**Stored items**
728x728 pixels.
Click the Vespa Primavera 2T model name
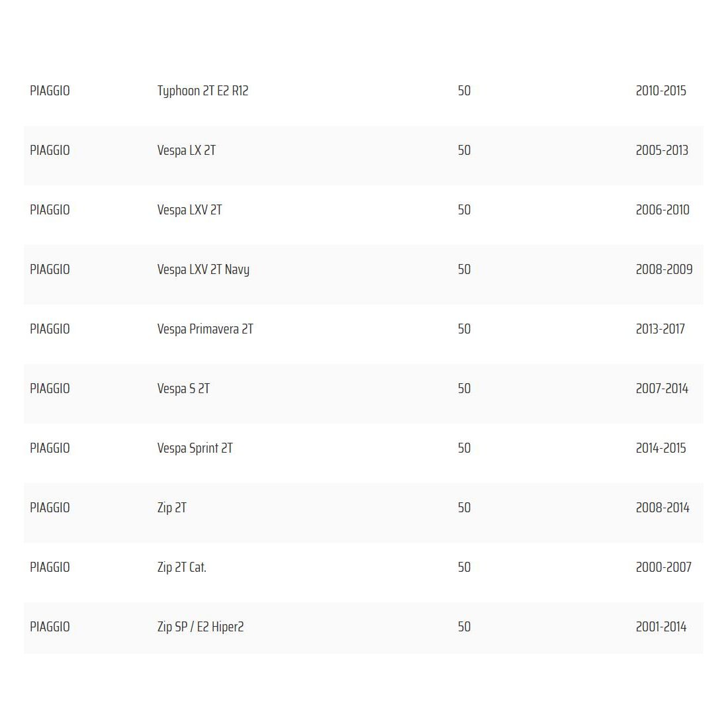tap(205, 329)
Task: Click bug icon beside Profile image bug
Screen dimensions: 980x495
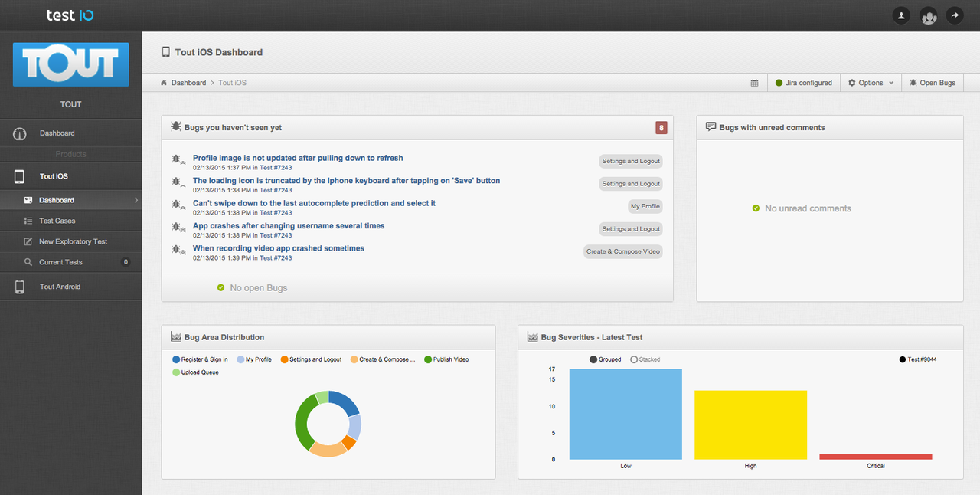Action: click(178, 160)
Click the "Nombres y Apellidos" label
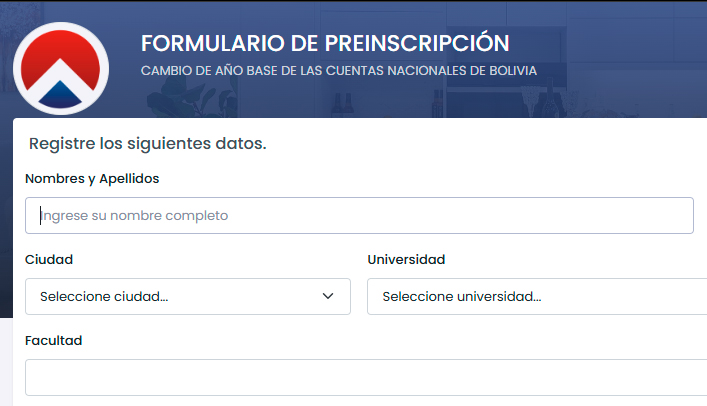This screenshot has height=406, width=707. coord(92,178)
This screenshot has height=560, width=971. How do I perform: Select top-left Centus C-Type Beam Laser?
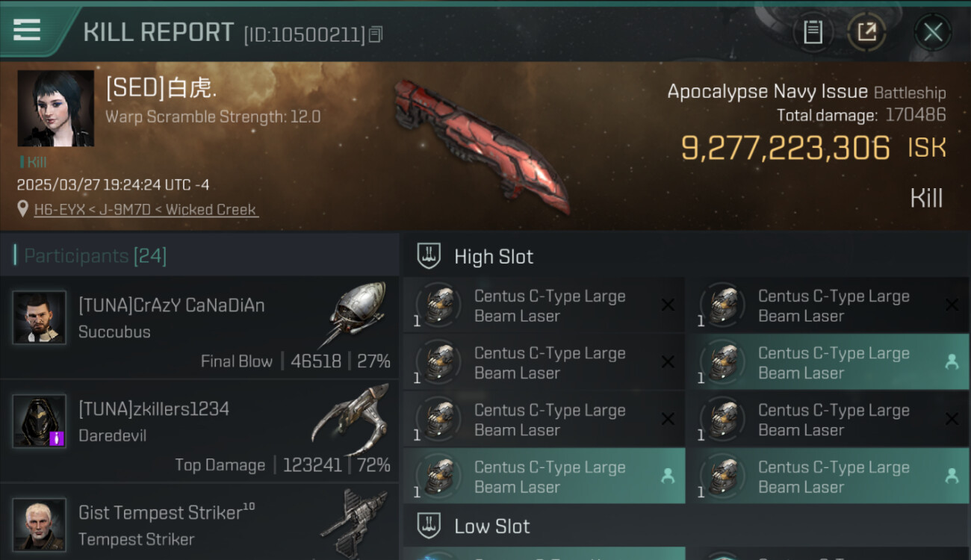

==

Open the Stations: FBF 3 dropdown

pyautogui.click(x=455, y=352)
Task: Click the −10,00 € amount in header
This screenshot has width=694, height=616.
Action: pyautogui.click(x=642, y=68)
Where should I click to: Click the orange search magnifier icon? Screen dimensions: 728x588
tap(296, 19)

---

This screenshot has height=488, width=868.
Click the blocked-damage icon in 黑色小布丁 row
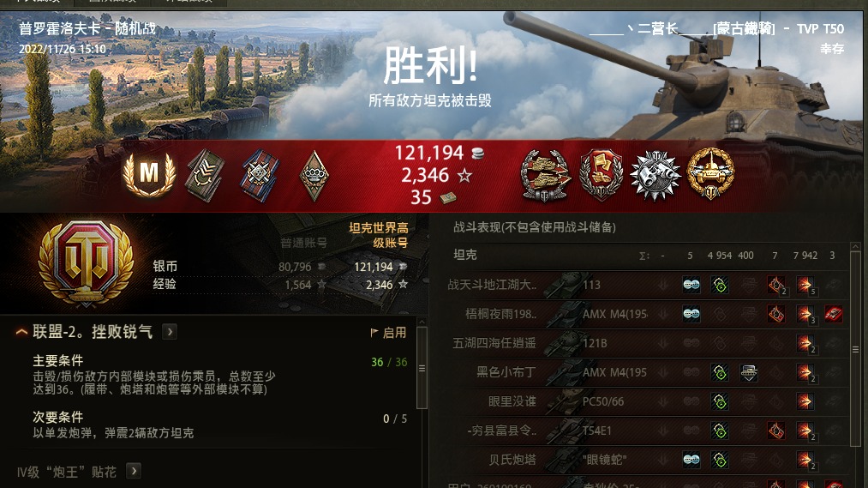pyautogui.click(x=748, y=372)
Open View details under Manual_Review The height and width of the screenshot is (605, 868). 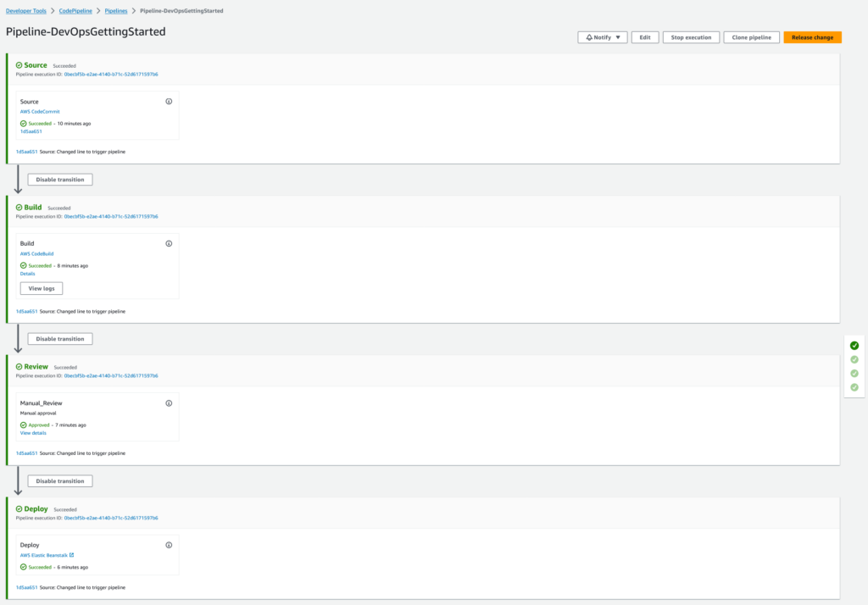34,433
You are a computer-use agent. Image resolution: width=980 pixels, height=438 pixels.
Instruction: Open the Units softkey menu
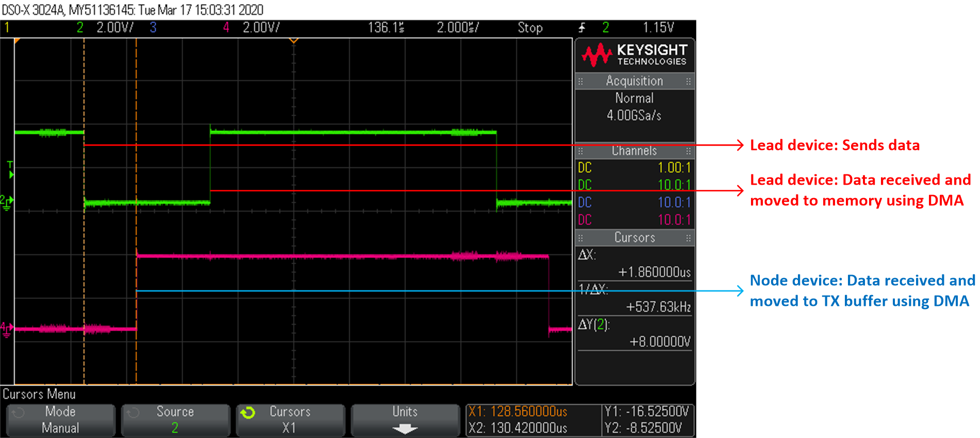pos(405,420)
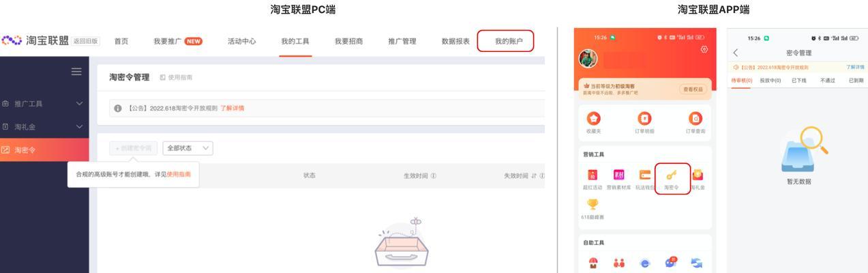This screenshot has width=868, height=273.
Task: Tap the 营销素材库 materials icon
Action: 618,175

**Task to carry out**
Among the lines of the data above, count those containing the word "pixels" and report the total alone.

**Response to the task**
2